At the conclusion of World War II in 1945, Captain Robert Maxwell, by this time an accomplished linguist, was assigned to Berlin. By 1946 he was involved in the publishing of Der Berliner and in the process of re-establishing the postwar German economy. As a result of these experiences, he gained an understanding of international business, publishing enterprises, and the new importance of scientific research and publishing. By 1947 Maxwell had returned to England and became instrumental in disseminating scientific and technical information in journals and magazines. By 1951 Maxwell held the controlling interest in Pergamon Press, a publishing concern dedicated to scientific journals, textbooks, and papers.

Pergamon Press became the basis for Maxwell's fortune. He gained a virtual monopoly on scientific publication, especially Soviet scientific publications, at that point when such publication became of critical importance. During the 1950s he was concerned with other business ventures and was particularly involved with the trading concerns of Dr. Kurt Waller. Maxwell also purchased Simpkin Marshall, an almost defunct wholesale book selling company. The eventual failure of this company added to the controversy surrounding Maxwell, since many of his critics blamed the failure of the concern on his aggressiveness.

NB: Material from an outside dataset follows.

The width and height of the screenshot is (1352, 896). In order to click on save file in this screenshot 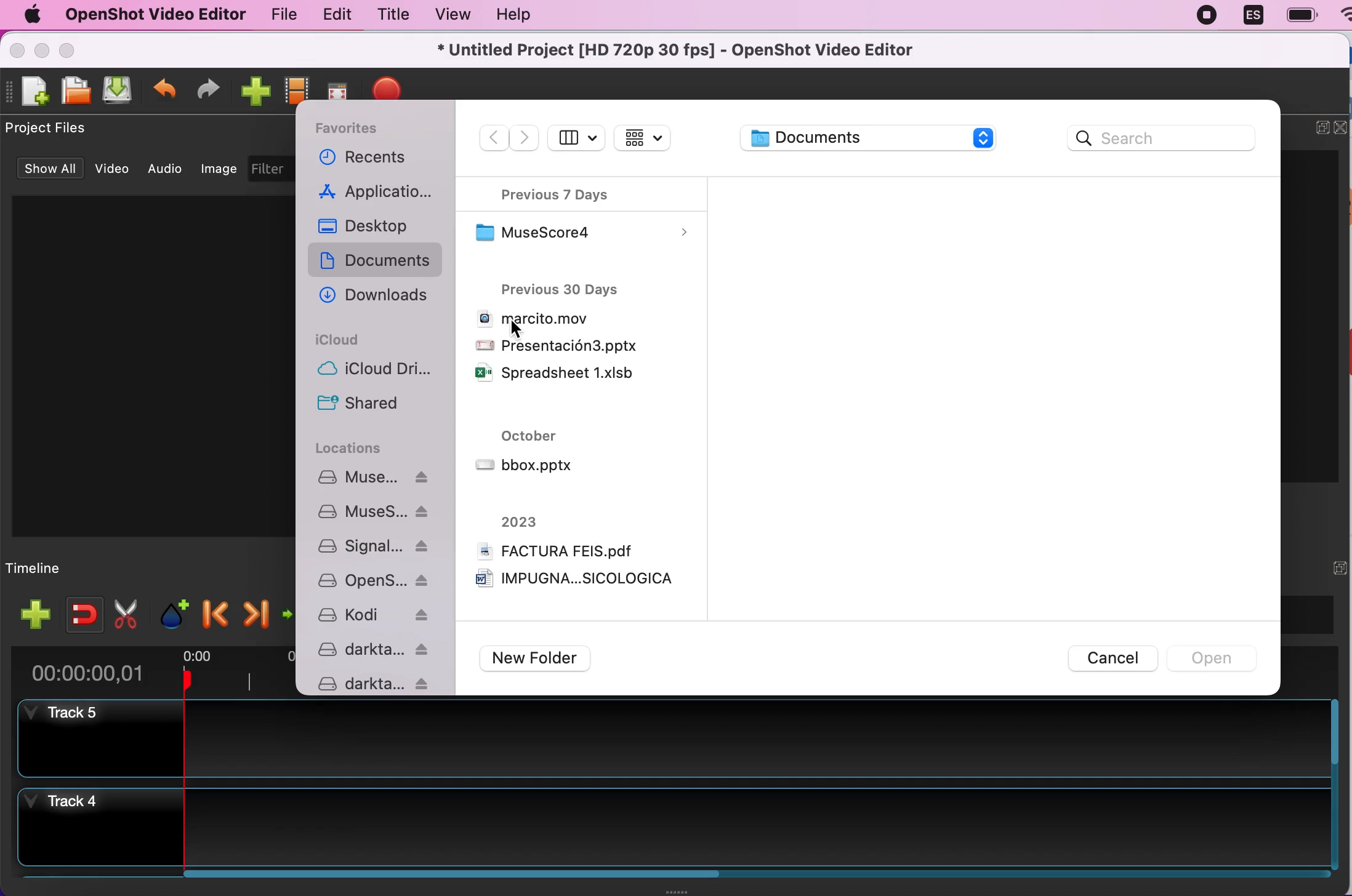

In 1958 Maxwell entered British politics. He joined the Labour Party, and in 1959 stood as candidate for Parliament from Buckingham, finally winning in 1964. Maxwell presented an anomaly as a parliamentary member of the Labour Party. He was an enormously wealthy man in the party of the working class. He was an employer who was sometimes at odds with the trade unions seeking to represent the party of trade unionism. No one could doubt his history of poverty and hard work, nor could his efforts on the battlefield fighting for Britain be diminished. But the idea of a rich foreigner representing working-class Britain provided severe paradoxes.

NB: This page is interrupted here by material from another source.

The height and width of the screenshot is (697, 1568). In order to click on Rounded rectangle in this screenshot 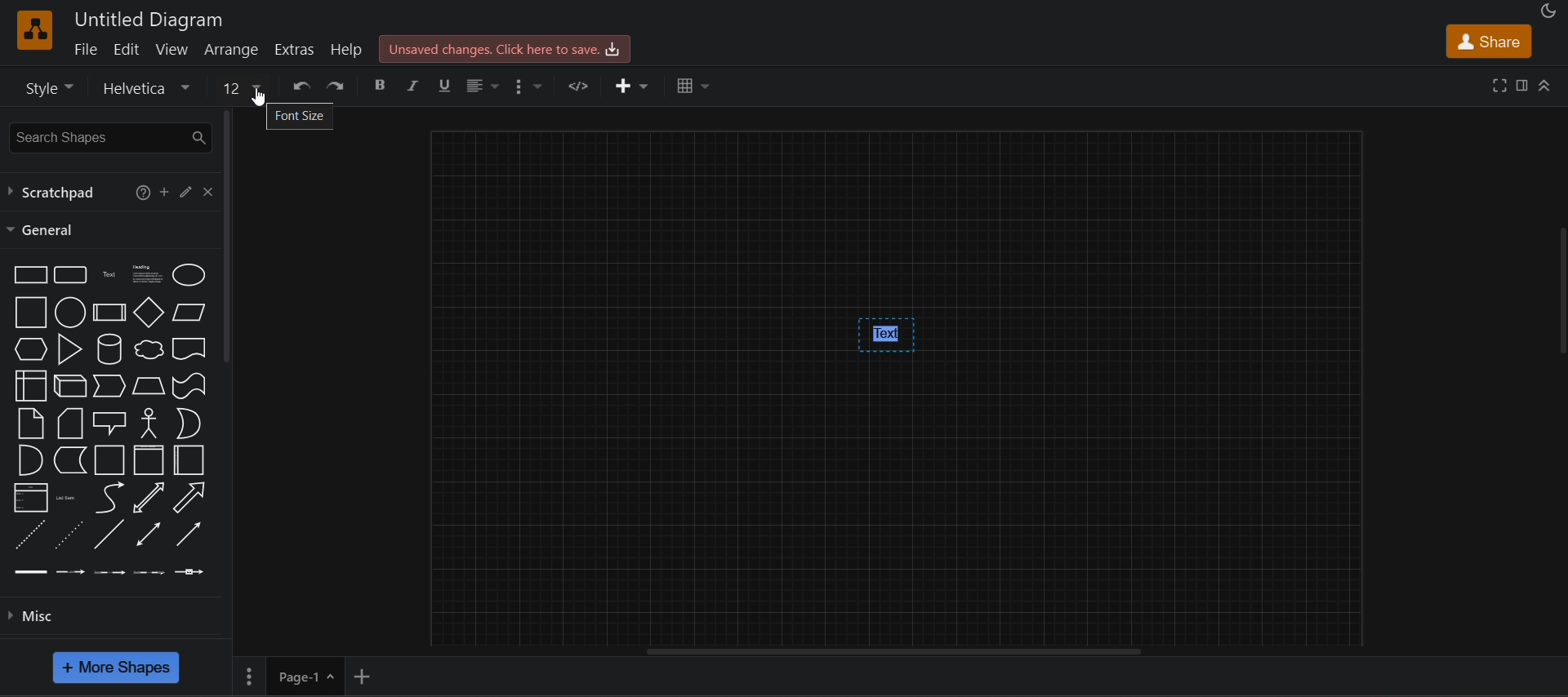, I will do `click(70, 274)`.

Despite Maxwell's pledge to become prime minister, his political career lacked the spectacular success of his business career. He never achieved distinction in Parliament, his main achievements coming from clean air legislation and a reform of the parliamentary food services. While he fully participated in his party's arguments and questions, adding to vigorous parliamentary debate, he never became a cabinet minister. He lost his seat in the election of 1970 and did not return to Parliament, even though his continued career in publishing and journalism kept him at the center of British political life.

By 1969 Maxwell was mired in a bitter dispute over the resale of Pergamon Press. This was ultimately resolved through a series of civil suits, but it tarnished Maxwell's reputation and held back the advancement of his publishing interests. Despite these setbacks, in 1981 Maxwell acquired the British Printing Corporation, at the time the largest printer in Britain but a company that had serious personnel and equipment problems. In 1984 Maxwell purchased his first newspapers, the Mirror Group, including the Daily Mirror. This launched his involvement in journalism.

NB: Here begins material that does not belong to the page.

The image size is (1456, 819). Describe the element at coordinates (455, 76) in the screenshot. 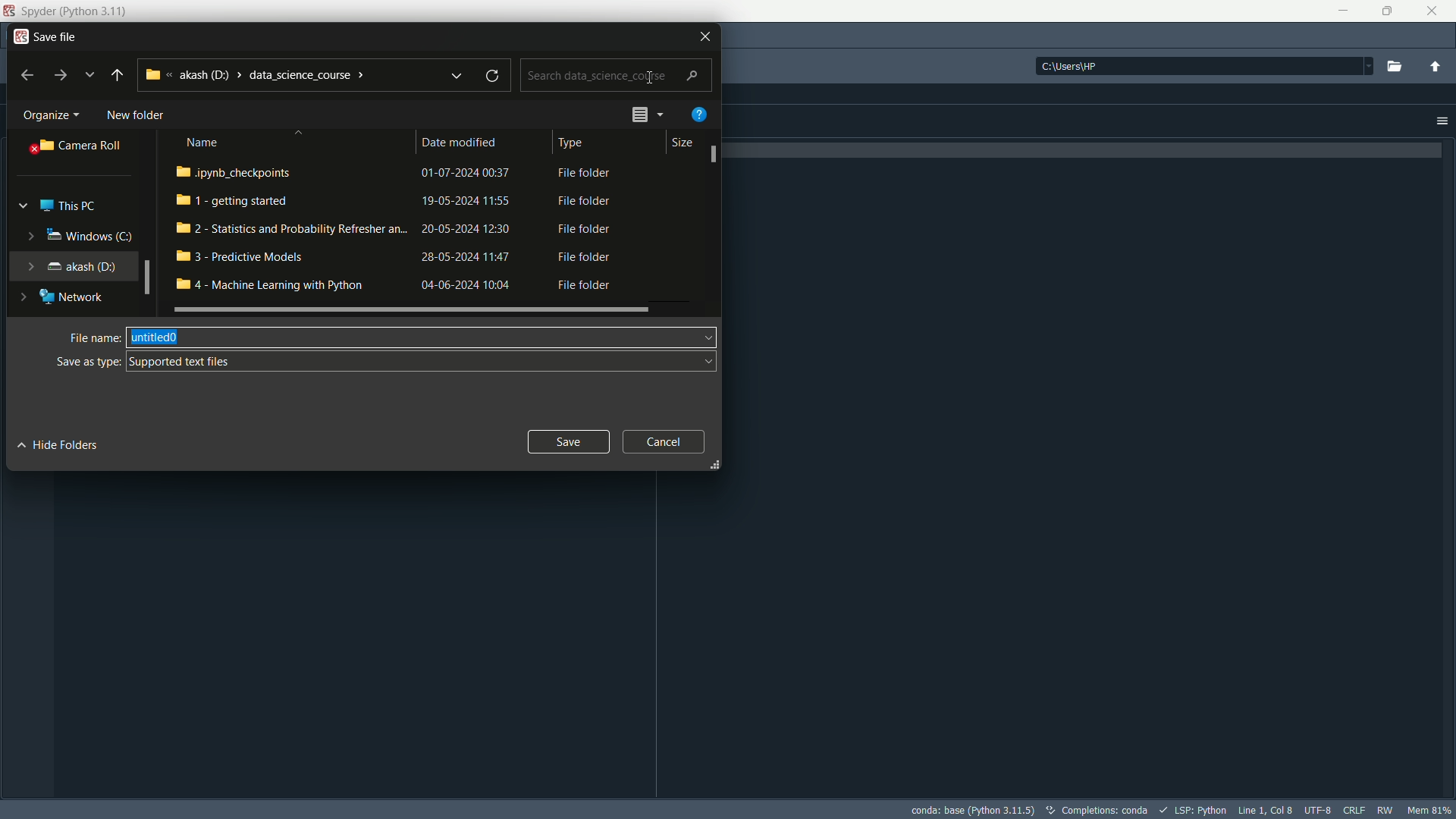

I see `previous locations` at that location.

Throughout the 1980s Maxwell's interest in and influence on journalism increased. His efforts clearly revitalized the Mirror Group, and he sought to update the technological side of British journalism. He also invested heavily in British cable television, had a controlling interest in European MTV (Music TeleVision), and invested well over $500 million in publishing and journalism interests in the United States, chiefly the Macmillan book company and Official Airline Guides. The Maxwell Communication Corporation was the second largest printing concern in the United States. The chief executive serving under his chairman father was son Kevin (born 1959).

In 1990 Maxwell added three U.S. tabloids to his holdings—the Globe, Sun, and National Enquirer, copies of all three sold exclusively in supermarkets. Then in March 1991 he bought the zesty New York City tabloid the Daily News. Meanwhile he launched the European, an English-language weekly designed to cover all of Europe, despite a mounting debt in his media corporation.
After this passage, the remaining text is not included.